David Coleman: The impact of infertility on Irish men
David Coleman on age-old male problems
In about 30pc to 40pc of couples who cannot conceive a child, the infertility is due directly to the man. It's a similar percentage for woman and in about 20pc of cases it is due to both of them, or cannot be determined.
Despite that, the vast majority of research looking at the impact of infertility has focused on how the experience affects women. Simple reasons given for this are that men don't seem to talk as much about infertility and seem to be more stoic in their reaction to discovering that they are infertile.
But this typically male response of grinning and bearing it underlies a much deeper, and more distressed, response in men.
For a start, men and women of child-bearing age have been found to have similar levels of desire to produce children. Childless men and women aged between 30 and 40 years have the most similar desire to have children.
So, men are certainly not necessarily less bothered about being unable to conceive because they don't really want children. Men do want children.
That said, there is lots of research that backs up the claims that women seem to be more psychologically upset and distressed than men, when a couple discovers that they are infertile and seek help.
Those research studies that have looked, for example, at the reactions of infertile couples to the infertility diagnosis (without indicating whether it was a male or female factor leading to the infertility) found that men tended to report lower levels of depression and anxiety than their partners. The differences weren't always large, but were consistent.
As an example, one study found that men in infertile couples had lower levels than women of "infertility-related concerns" about life satisfaction, sexuality, self-esteem and social participation.
But psychological distress amongst men has been found to be somewhat higher when men discover that it is some problem of theirs that is the cause of the infertility. The rate of such psychological distress, however, is not clinically any more significant than the rates of depression or anxiety amongst men generally.
The underlying distress that infertile men experience, then, isn't particularly in the realm of mental health as we usually construe it. Men, generally, don't become more depressed or anxious because they can't conceive.
What does seem to happen, though, is that their infertility may hit hard at their sense of masculinity. Many men see their reproductive system as pretty simple and uncomplicated. It comes as a real shock, therefore, to discover that there is some issue with their sperm and their capacity to fertilise their partner's eggs.
That shock may in fact be what leads some men into silence about the issue. The withdrawal into silence may be stress, or a coping response.

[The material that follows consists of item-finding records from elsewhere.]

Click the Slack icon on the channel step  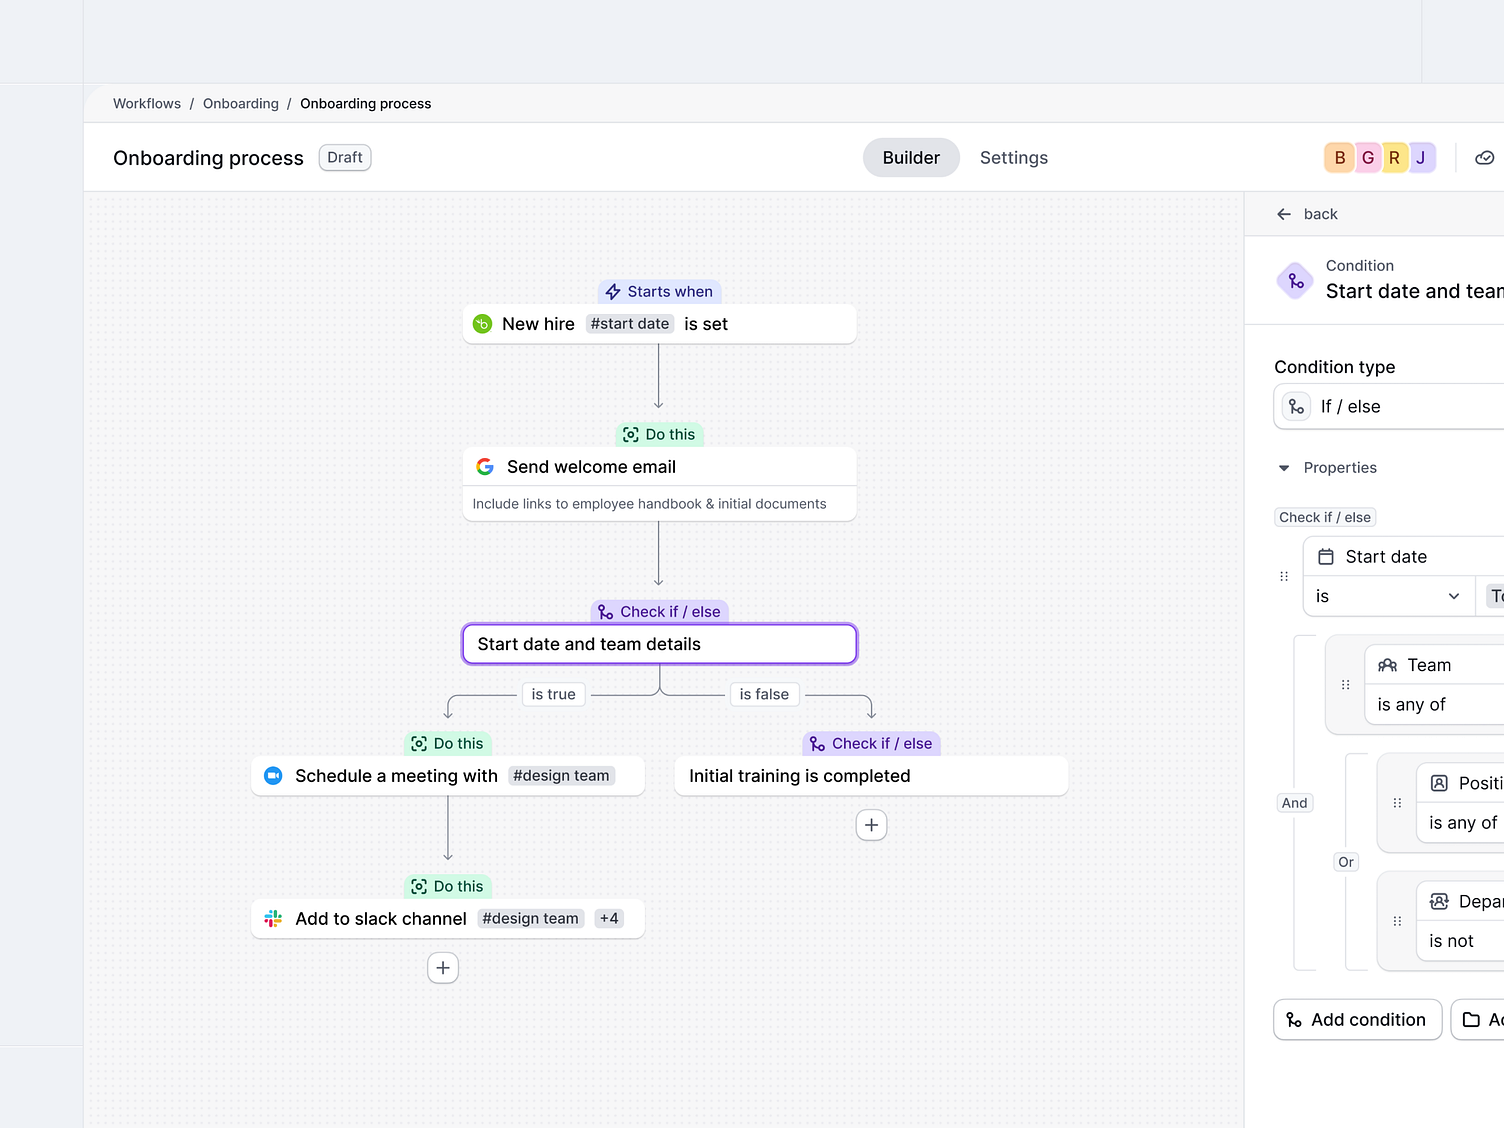(272, 918)
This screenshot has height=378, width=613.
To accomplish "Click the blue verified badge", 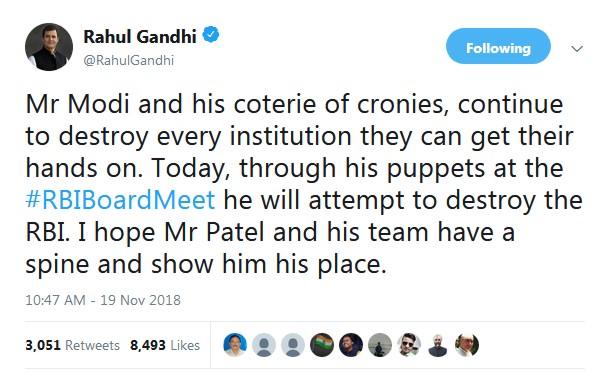I will pyautogui.click(x=211, y=35).
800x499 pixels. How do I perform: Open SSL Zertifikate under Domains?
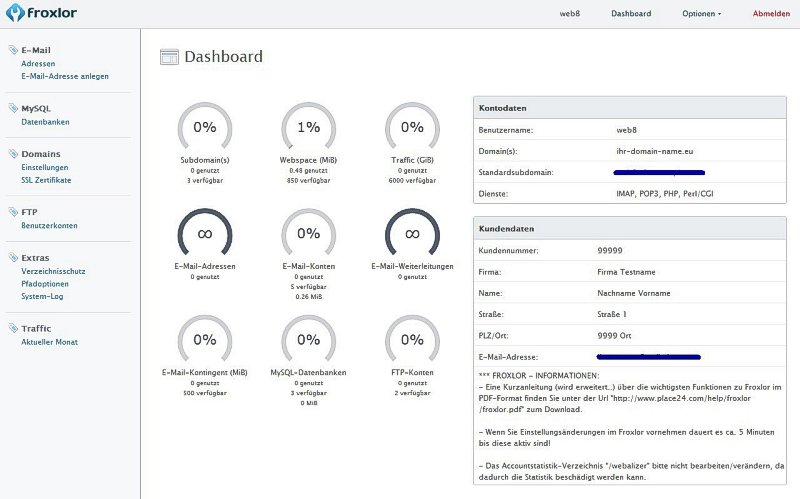point(46,180)
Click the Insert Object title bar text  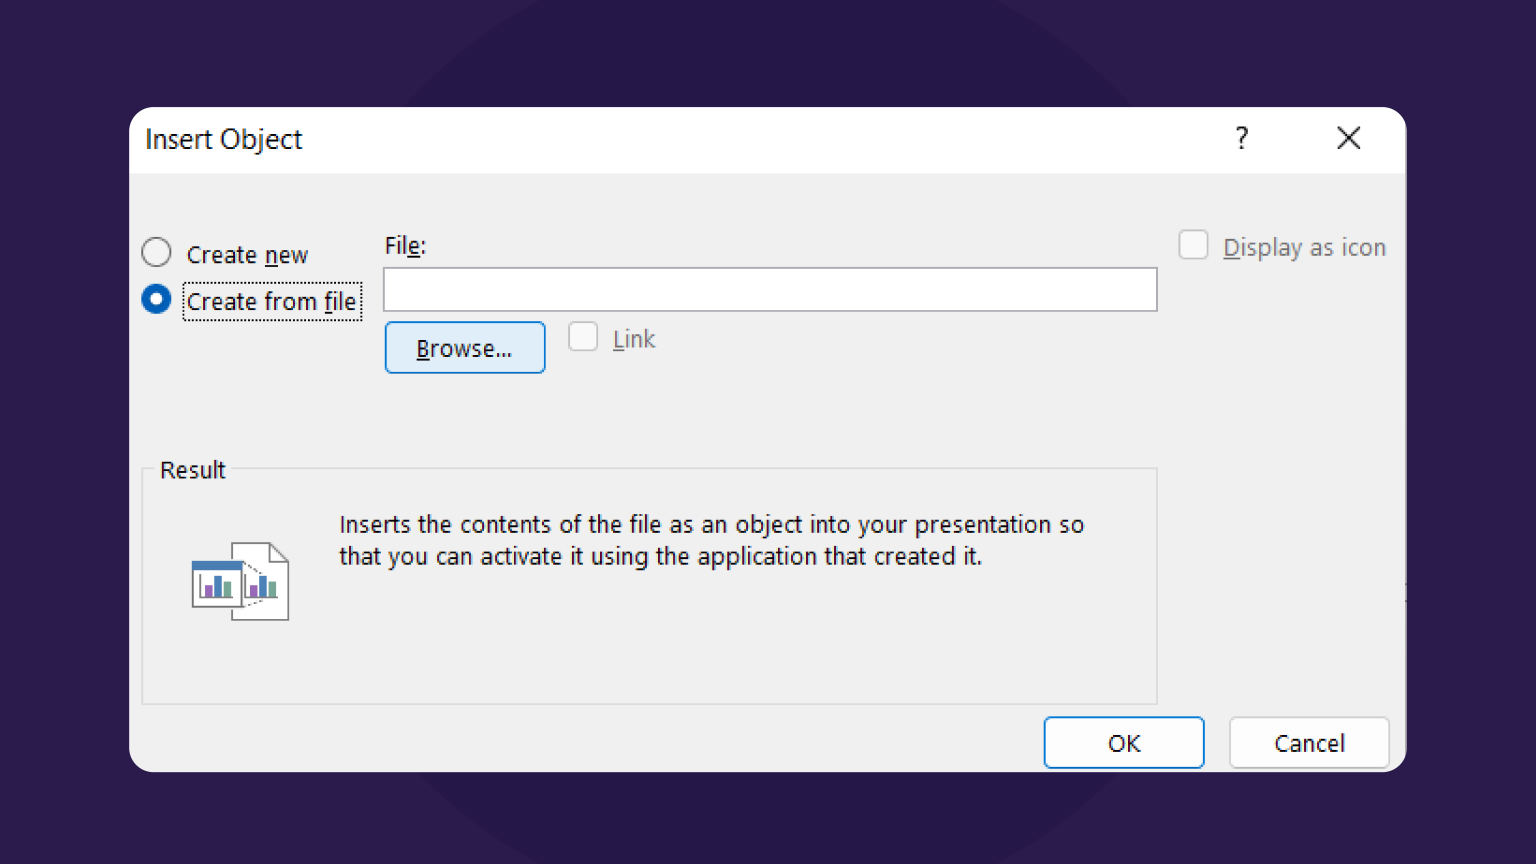(223, 140)
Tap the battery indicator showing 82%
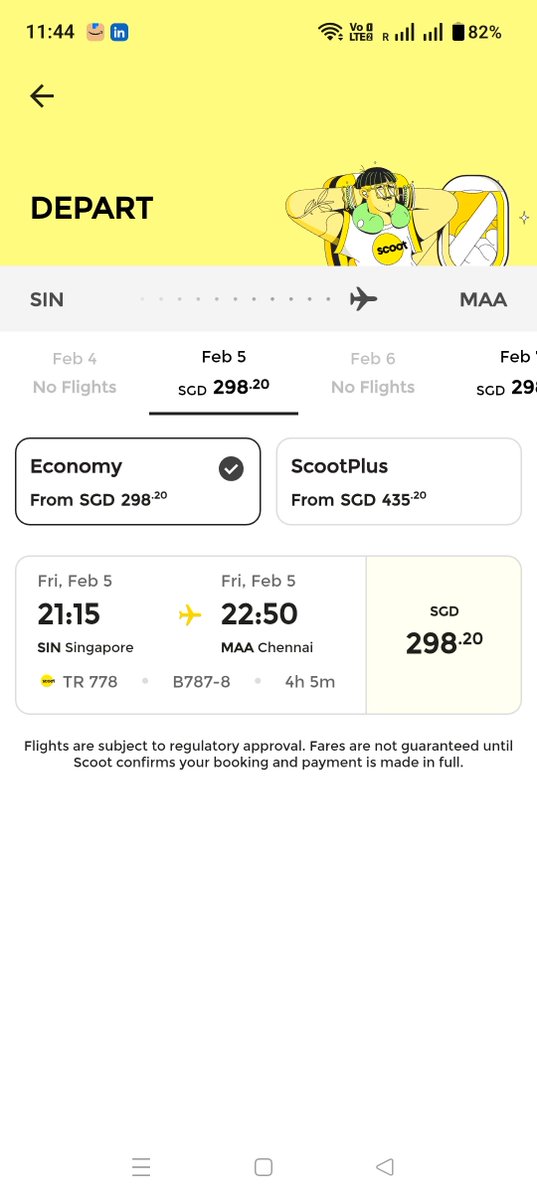 [x=476, y=32]
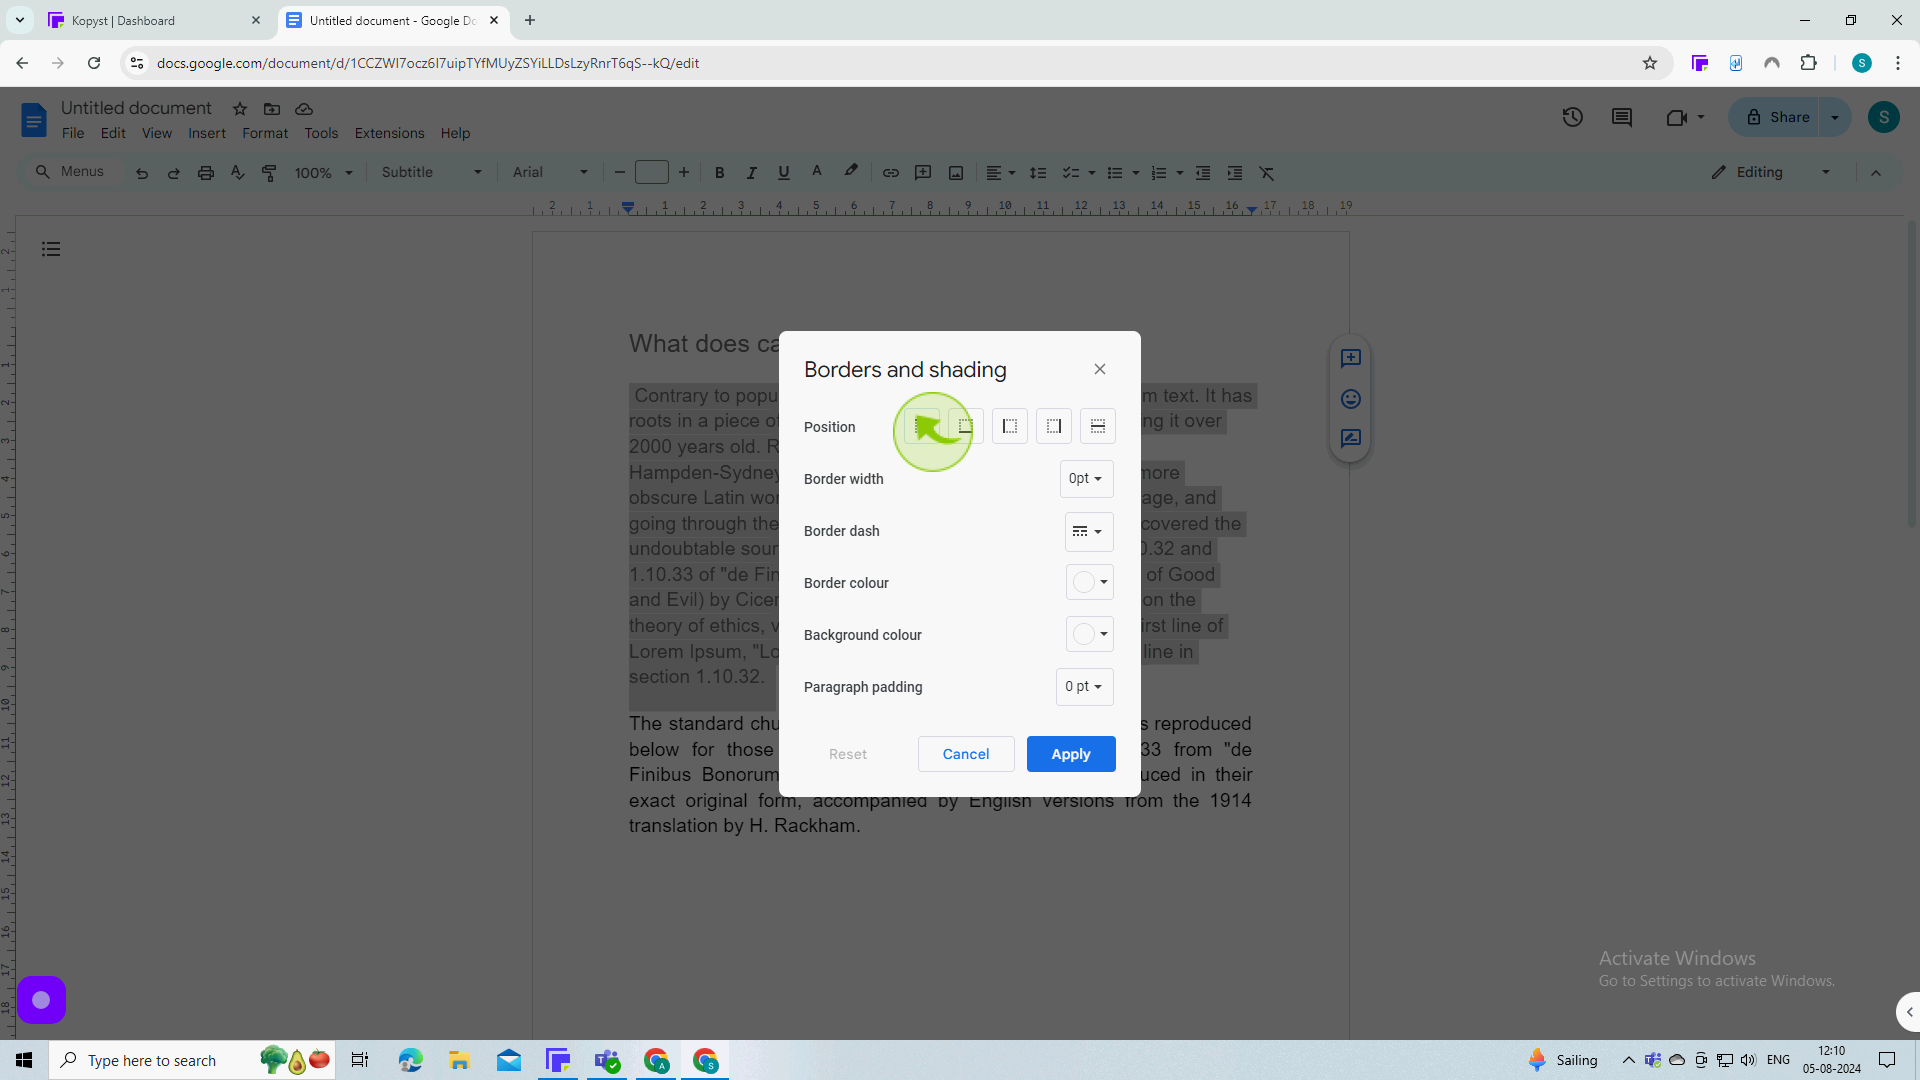The height and width of the screenshot is (1080, 1920).
Task: Click the underline formatting icon
Action: (783, 173)
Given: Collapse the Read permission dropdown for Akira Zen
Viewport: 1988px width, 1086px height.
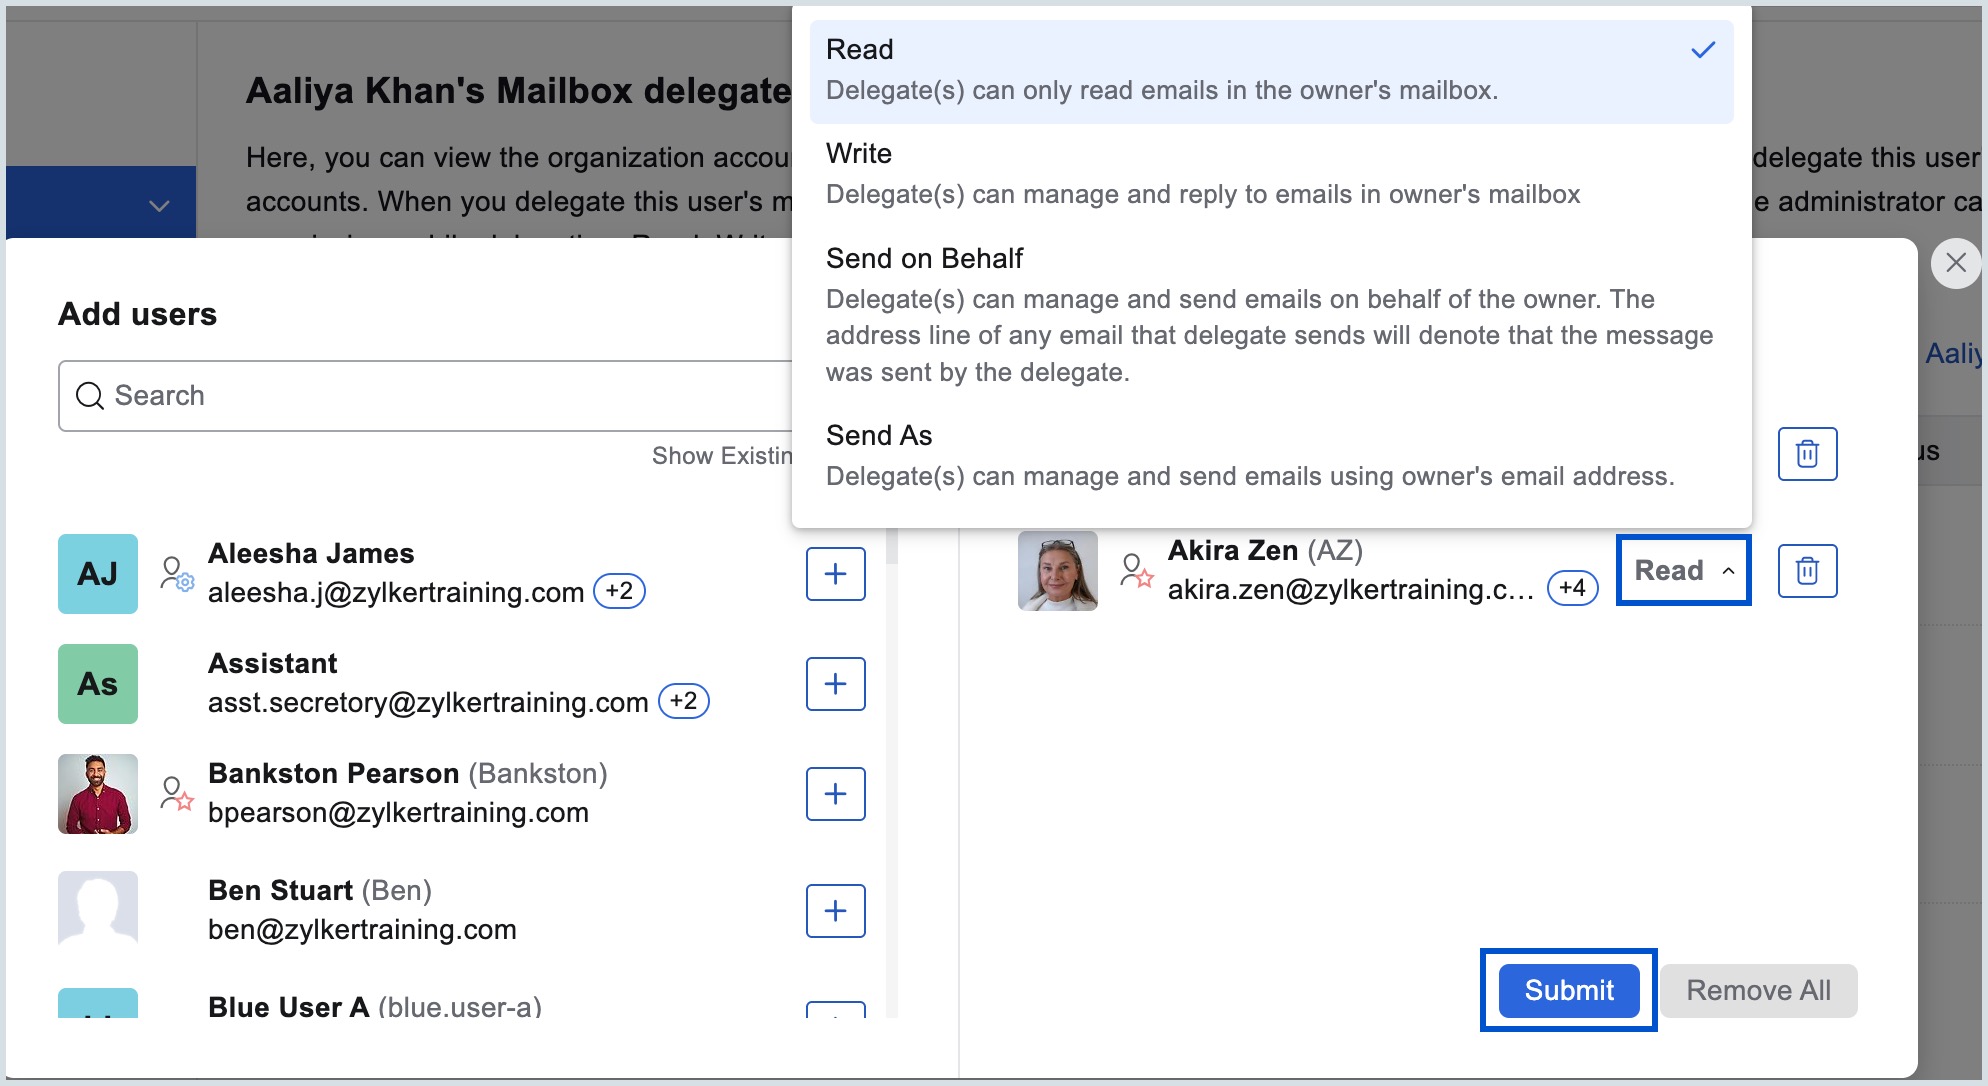Looking at the screenshot, I should click(1683, 570).
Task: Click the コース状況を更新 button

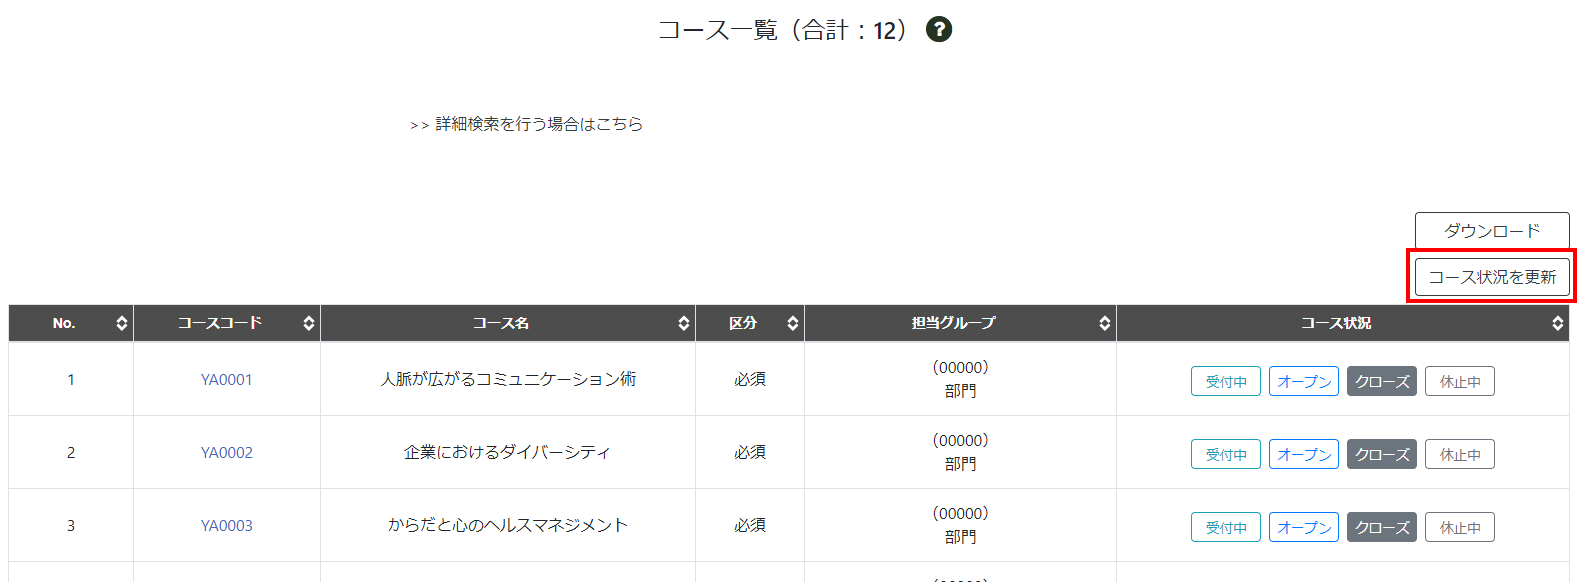Action: click(1491, 277)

In some cultures, where "machismo" or masculinity is especially valued, it is not uncommon to find women taking public responsibility for the man's infertility to protect him from a perceived shame at being unable to procreate. Some men will label themselves as less of a man if they discover that they are infertile.
Indeed, the link, for many men, between their fertility and their sexuality is so significant that this is the area that can, most often, be compromised. For men, recognising that you are infertile can lead to strong feelings of inadequacy.
It isn't uncommon to find many infertile men experiencing short, or long, periods of erectile dysfunction.
Sometimes this is due to underlying, almost unconscious, anxieties about not functioning as a man that translate into a physical difficulty getting or maintaining an erection.
Sometimes the difficulty with erections comes as a result of the infertility treatment plan that may seem to require sex on demand, at very specific windows of opportunity, removing some of the spontaneity or making it almost seem like a task rather than a pleasure.
Some men will feel like they have let their wives or partners down, because they can't impregnate them "naturally". They may feel that their partners would be better off with a "real man" rather than a non-functioning one.
Other men who experience infertility choose to have other relationships outside their marriage or long-term relationship, almost as if to prove their masculinity and attractiveness to women.
These potential threats to long-term relationships or marriages are usually reduced when the couple see the problem with infertility as neither person's fault, but rather a challenge for the couple to overcome as a team. Achieving that level of cohesion, though, requires openness and lots of talking about infertility. This in itself is often a challenge for the man.
There also seems to be evidence that men don't look for social support to deal with their struggles, however those struggles manifest. This, again, is where the perceived stoicism of men appears to be true.
Unlike their wives or partners, who may talk to close friends or family, men will rarely broach the issue of their infertility, perhaps because of their own feelings of inadequacy or from a fear of being judged inadequate.
While research shows that men may prefer to get their emotional support and information from medical experts, it is better that they at least talk to their doctors than talk to no one at all.